During the peak period of the Cashew industry, it was a major export earner for the country. Its contribution to GDP during those days was about four percent. By 1982, the Kilifi Factory made a net profit of Ksh.26 million up from Ksh.3 million in 1975. These figures indicate that this was an industry that was doing a lot for this nation. This potential is still remains untapped.
Currently, Cashew nuts are grown mainly in Kwale, Kilifi, Malindi and Lamu districts. The area under the crop has declined from 36,000 hectares in the late 1980's to 27,000 hectares presently. The main causes of the decline is related to low prices, pests and disease, limited research and other market constraints. This led to neglect of the trees whose yield declined to below optimum.
In view of the above, a Cashew nut Consultative Stakeholders Workshop was held with a view to revitalize the industry. The workshop recommended the formation of a preparatory committee to develop terms of reference for the establishment of the Kenya Cashew nut Promotion Council (KCPC). The Coast Development Authority was mandated as a convener and chair of the preparatory Committee. The proposed Council is an interim measure for shrouding the growth of the Cashew nut industry.

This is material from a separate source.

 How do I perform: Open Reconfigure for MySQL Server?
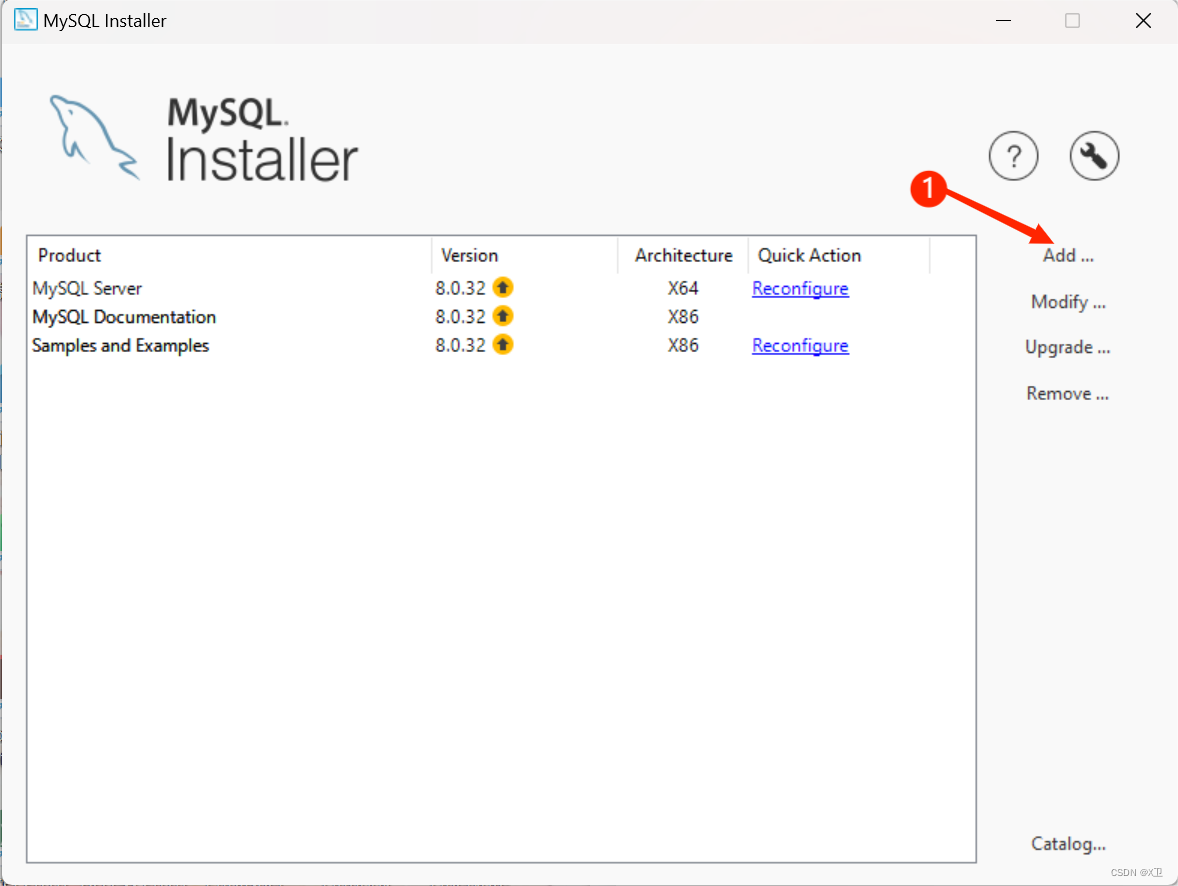pos(800,288)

The vision of the council is the promotion of a profitable and sustainable Cashew nut industry in Kenya while its mission is to steer and develop a sustainable Cashew nut industry by the collaborative efforts of all stakeholders through research, extension, production, processing and market in order to compete effectively and profitable locally and internationally.
According to the chairman of the steering committee, Dr Boniface Mwandoto who is also the acting Managing Director of the Coast Development Authority, the council shall carry out integrated development of Cashew nut production and utilization with focus on increased productivity, processing and product diversification.

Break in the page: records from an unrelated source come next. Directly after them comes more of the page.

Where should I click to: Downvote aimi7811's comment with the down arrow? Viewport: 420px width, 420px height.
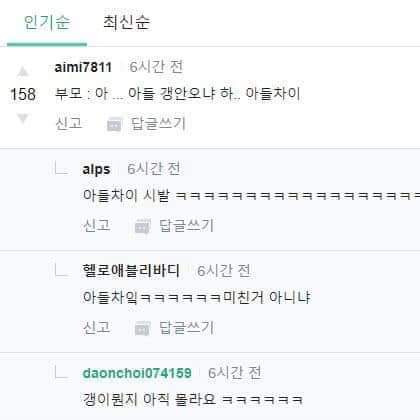23,118
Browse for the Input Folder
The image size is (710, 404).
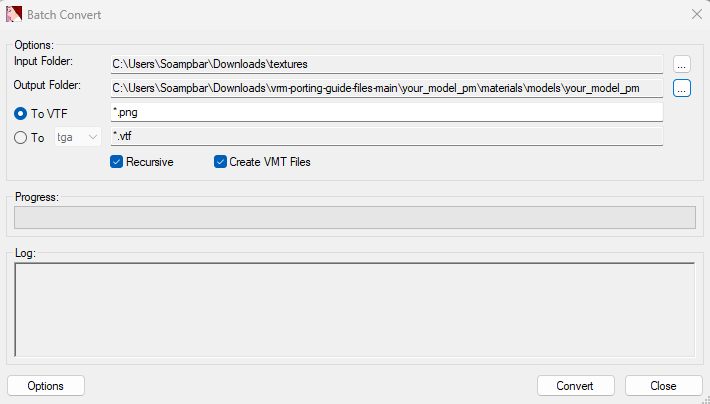[682, 64]
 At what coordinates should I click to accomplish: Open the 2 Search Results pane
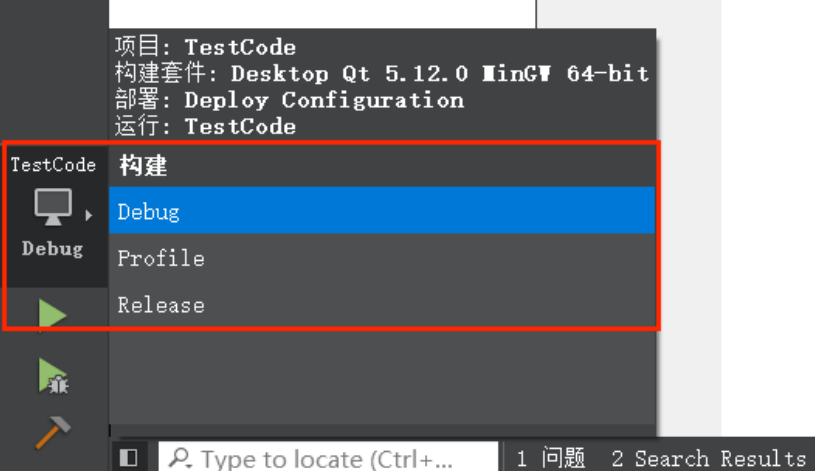708,459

The specific functions shall be to: promote and coordinate integrated development of the Cashew nut industry in Kenya; maintain data bank on Cashew nut and its by-products; and publish statistics on the same. It shall publish books and periodicals on market news, country profiles, government notifications and circulars, export and import statistics, commodity prices, and notes on coconut, amongst others.
The Council shall in addition recommend intervention strategies for improving the marketing of Cashew nut and its by-products by adopting measures aimed at achieving premium and incentive prices; encouraging transfer and adoption of modern technologies for research, increased productivity of Cashew nut and its by-products; promoting the local consumption and utilization of Cashew nut and its by-products; forming of stakeholder groups that will spearhead issues of mutual interest and initiating mechanisms for self-sustenance.
Apart from serving as the central forum for consensus building among producers, processors, traders and policy makers, the council shall establish measures of regulating imports and exports of Cashew nuts and its by-products; fix specifications, standards and grades for Cashew nuts and its by-products in liaison with standardization bodies; and lobby for a legal framework.
Prosperous agriculture on a sustainable basis requires region specific forums where specific farming problems are scientifically studied and analyzed while solutions proposed are effected. Such forums should also influence the decision makers on matters pertaining to long and short term development. The problems facing the cashew nut industry are many but not insurmountable. If farmers in conjunction with service providers and risk takers approached them from a business angle, they will be a phenomenon of the past. This calls for a multistakeholder linkage among growers from the Cashew nut producing districts, farmer run marketing groups, processors/roasters, cooperatives, traders/exporters, NGOs, CBOs, institutions such as KARI – Mtwapa, Ministry of Agriculture and policy makers elected by the stakeholders from across the Cashew nut industry.